Same goes for “teasing customers with ridiculous offers,” Binder said, like 75 percent off or more. This may seem like a quick fix. But it could cause lasting harm to the brand image.
Understand That No Matter What There Will Be Lasting Changes
In the case of the current pandemic, Binder said it will likely cause lasting changes to consumer behavior. For example, it will take some time for people to feel comfortable again in large groups. That could directly impact how they shop and spend their money.
“Helping the consumer understand that buildings are safe again, that it’s safe to go back outside again takes time,” he said. “It does not happen overnight.”
Formulate a Recovery Plan
The last step — and possibly the hardest — will be to create a recovery plan. While it may seem incomprehensible now, it can actually be an opportunity for companies to optimize their current operating models, Binder said.
“Clearly, what we look like coming out of December and when we recover, whenever that is, will be different,” he said. “The next phase, which is going to be harder, is going to be about coming to the realization of what’s next and getting a strategy around your new operating model post-recovery.

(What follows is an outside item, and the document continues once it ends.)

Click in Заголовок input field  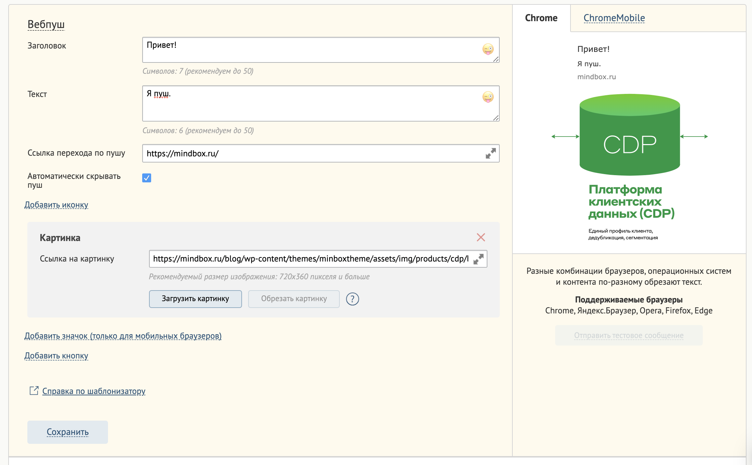coord(321,50)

“There have been a lot of examples of poor productive operating models, poor productive retail models, poor productive locations. [Companies can] reset those operating models so that when they come out of this, the organization is healthier and generating more productivity. This is one of those opportunities, as tough as this is, where a retailer or a brand can drive significant volume transformation that can yield great results when this is all over.”